[Data shown — start]
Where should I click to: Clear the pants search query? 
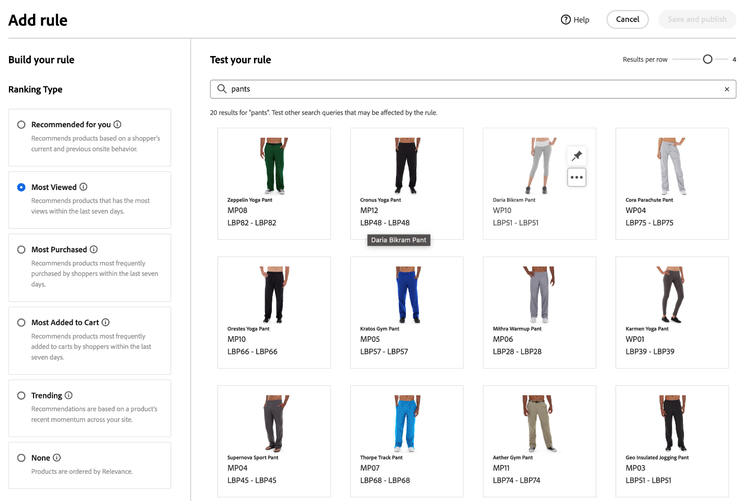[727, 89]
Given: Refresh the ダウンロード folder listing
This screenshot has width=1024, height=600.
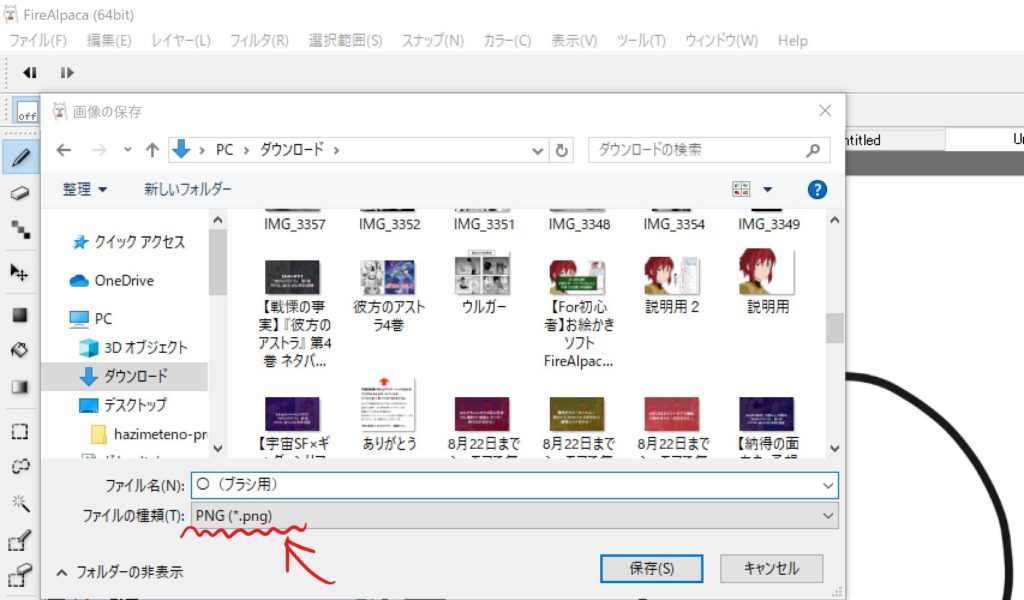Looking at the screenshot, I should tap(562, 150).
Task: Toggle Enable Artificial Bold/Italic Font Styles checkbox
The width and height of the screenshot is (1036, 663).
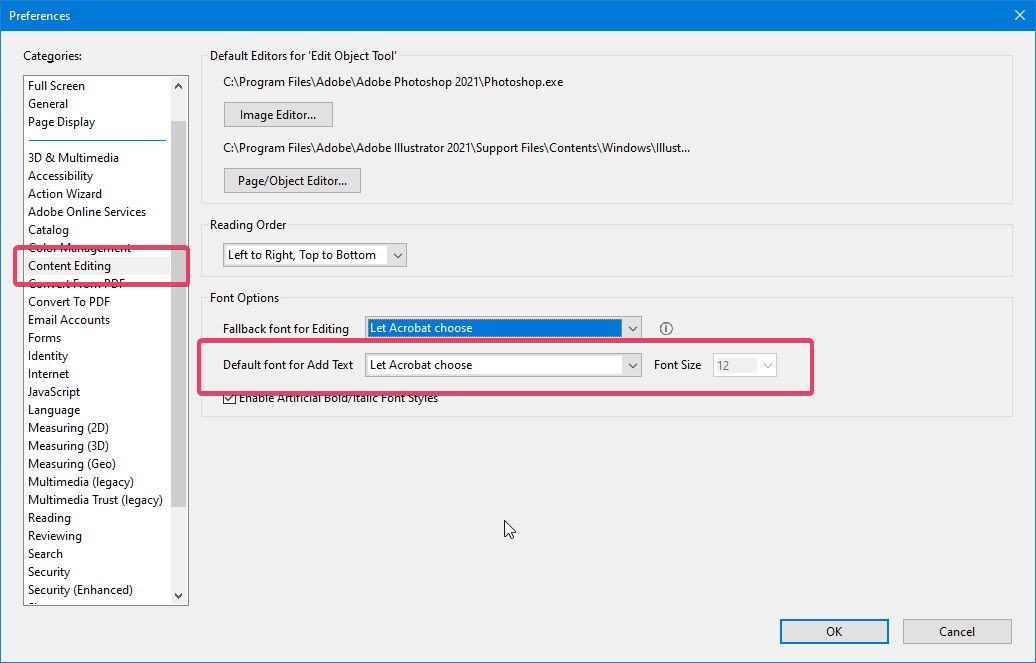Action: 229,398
[Data shown — finish]
> _Exercise aim_: Each line from the one with "Task: Toggle Enable" to the final line of the data above is to be printed exactly; no picture should appear in the copy.

> _Solution_:
Task: Toggle Enable Artificial Bold/Italic Font Styles checkbox
The width and height of the screenshot is (1036, 663).
Action: 229,398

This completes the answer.